MACROÉCONOMIE Théorie macroéconomique
Les informations entendues ou lues par le public font couramment état de grandeurs économiques. Elles peuvent concerner une entreprise ou une collectivité locale particulière. Mais les grandeurs en question résultent souvent de la synthèse d'informations détaillées et contribuent à caractériser l'activité économique d'une entité plus large, souvent même de tout un pays. On les dit alors macroéconomiques. Elles peuvent se présenter sous la forme d'agrégats quand la synthèse a visé à sommer en quelque sorte les grandeurs de même nature observées sur les unités élémentaires de l'entité concernée, par exemple valeur ou volume de la production globale réalisée par tous les producteurs du pays dans une année donnée. Elles peuvent aussi prendre la forme d'indices conçus de façon à permettre des comparaisons synthétiques dans le temps ou dans l'espace, par exemple indice des prix à la consommation publié chaque mois, ou indices du niveau de vie dans divers pays.
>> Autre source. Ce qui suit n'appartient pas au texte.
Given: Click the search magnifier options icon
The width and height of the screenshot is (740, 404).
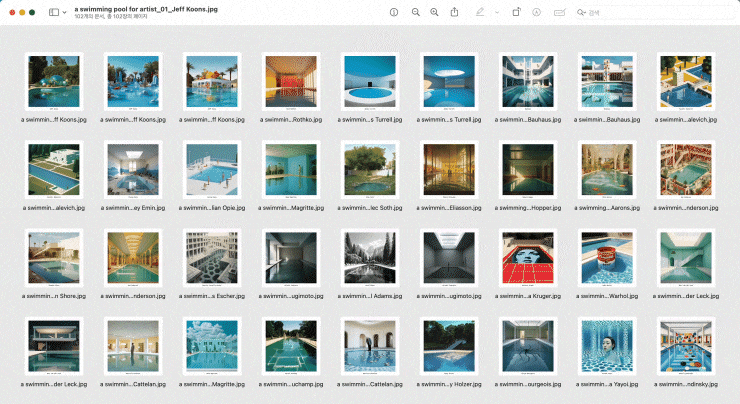Looking at the screenshot, I should tap(583, 12).
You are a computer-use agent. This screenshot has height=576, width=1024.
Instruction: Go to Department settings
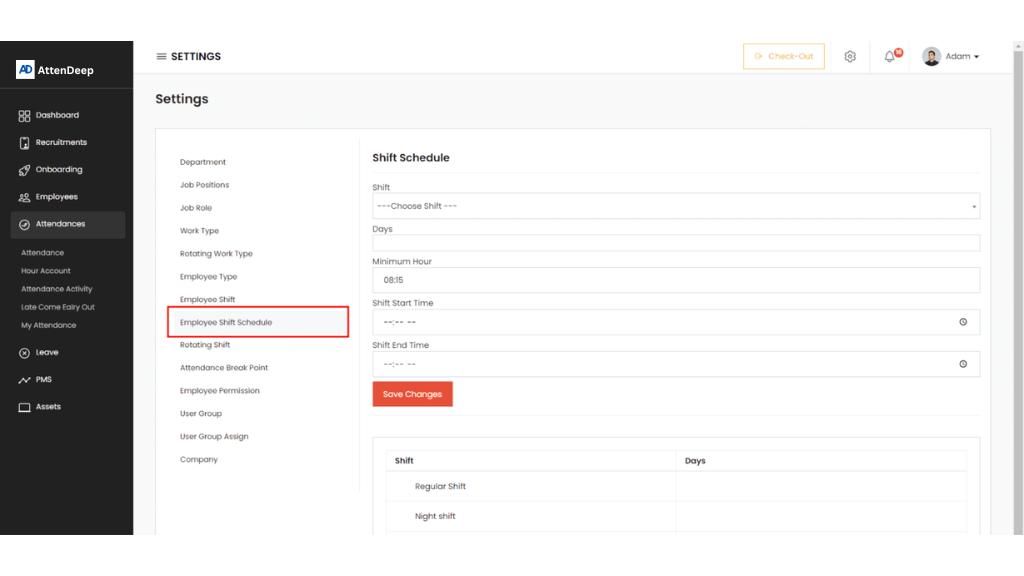tap(203, 162)
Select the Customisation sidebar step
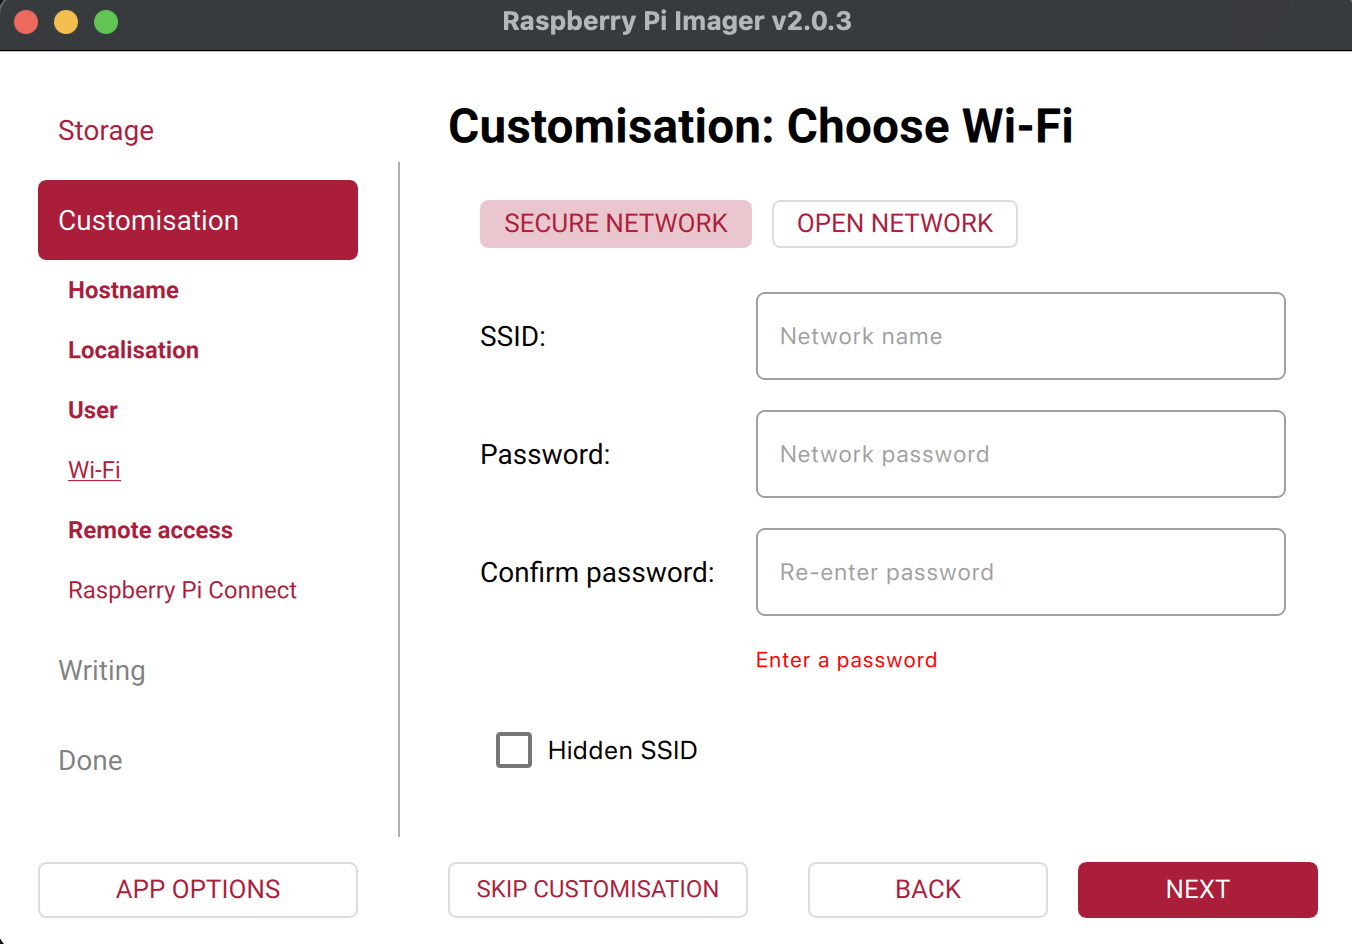The width and height of the screenshot is (1352, 944). tap(198, 220)
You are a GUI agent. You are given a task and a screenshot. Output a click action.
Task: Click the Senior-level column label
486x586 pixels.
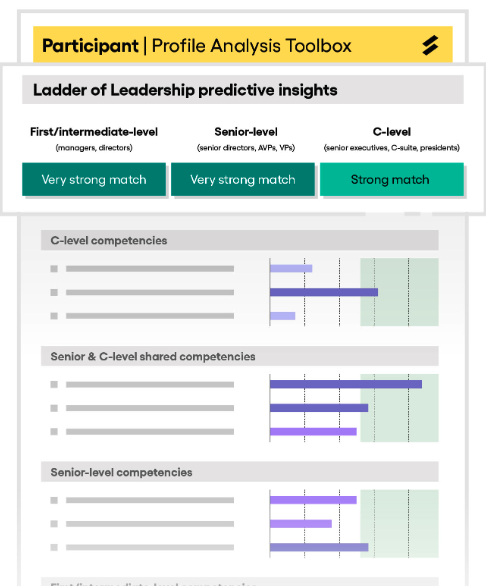[246, 132]
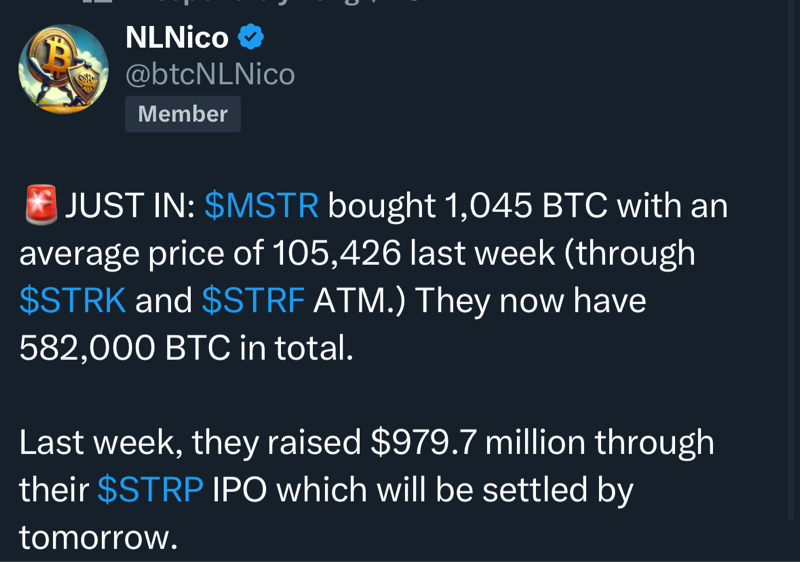The image size is (800, 562).
Task: Open the @btcNLNico handle link
Action: coord(210,74)
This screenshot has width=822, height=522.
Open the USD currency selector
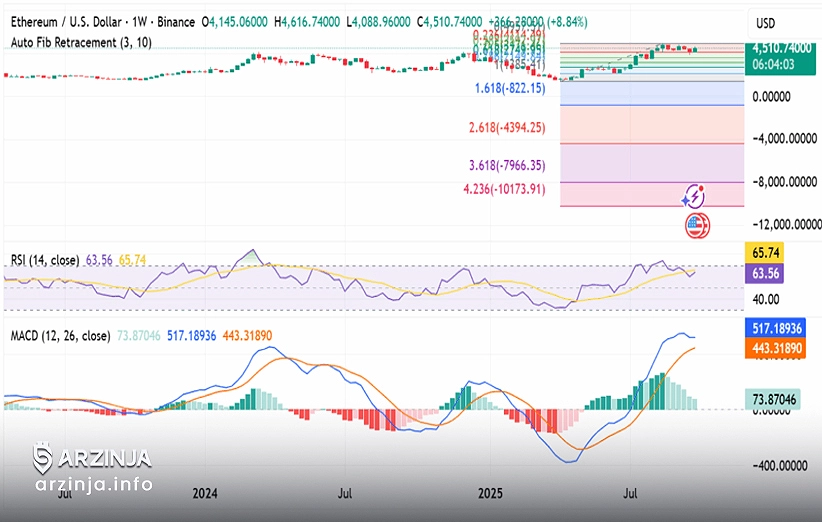point(766,22)
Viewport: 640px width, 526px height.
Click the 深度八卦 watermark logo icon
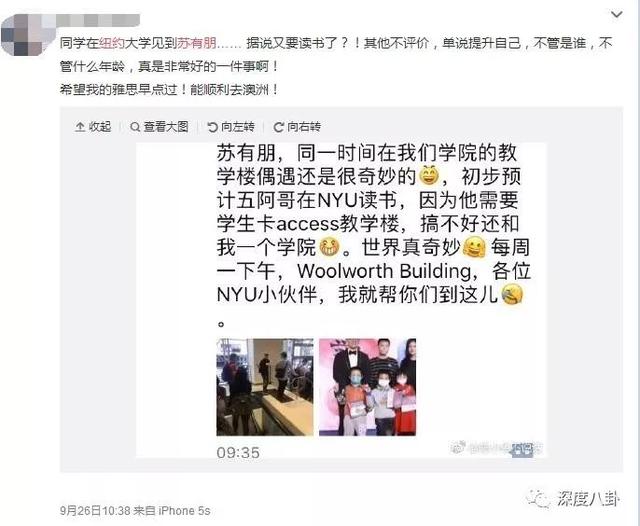point(538,498)
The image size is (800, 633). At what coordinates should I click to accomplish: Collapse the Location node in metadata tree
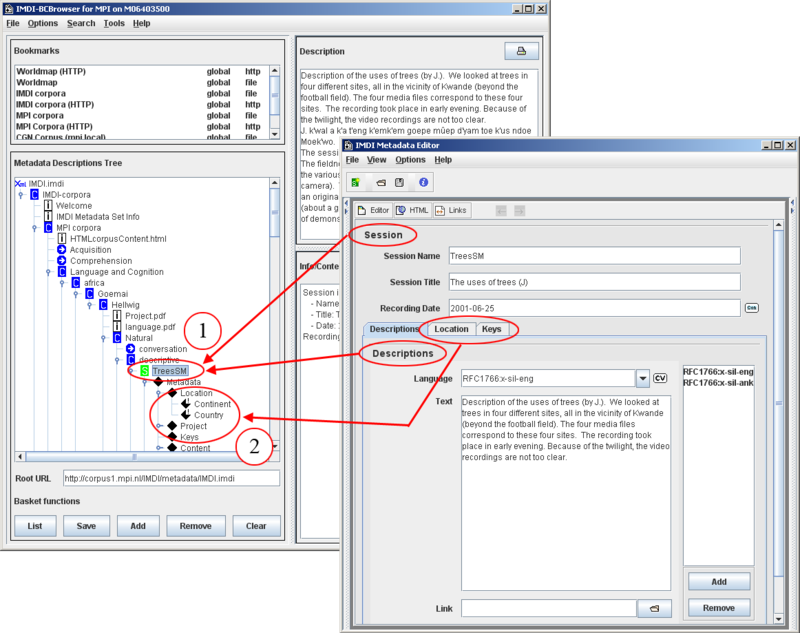(158, 393)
La macroéconomie sera définie ici comme le champ que l'ensemble des grandeurs macroéconomiques vise à décrire, surtout grâce à la comptabilité nationale. Cette dernière est précisément structurée afin de donner à la description la pertinence requise pour les besoins des divers utilisateurs des informations. Le mot macroéconomie est aussi employé pour désigner la partie de la discipline économique qui, traitant des faits et phénomènes globaux, donc macroéconomiques, doit dégager des relations explicatives entre grandeurs.
Quiconque réfléchit aux réalités économiques des sociétés modernes prend conscience de leur complexité : des agents, nombreux et divers, entretiennent entre eux des relations plus ou moins permanentes et de natures multiples. Cependant les phénomènes macroéconomiques se présentent souvent sous des traits simples : ainsi l'expansion ou la dépression traduisent des tendances globales agissant simultanément sur de multiples grandeurs et affectant peu ou prou la grande majorité des agents. Pour être à la fois adéquate et précise, la théorie macroéconomique doit tenir compte aussi bien de cette complexité que de cette simplicité.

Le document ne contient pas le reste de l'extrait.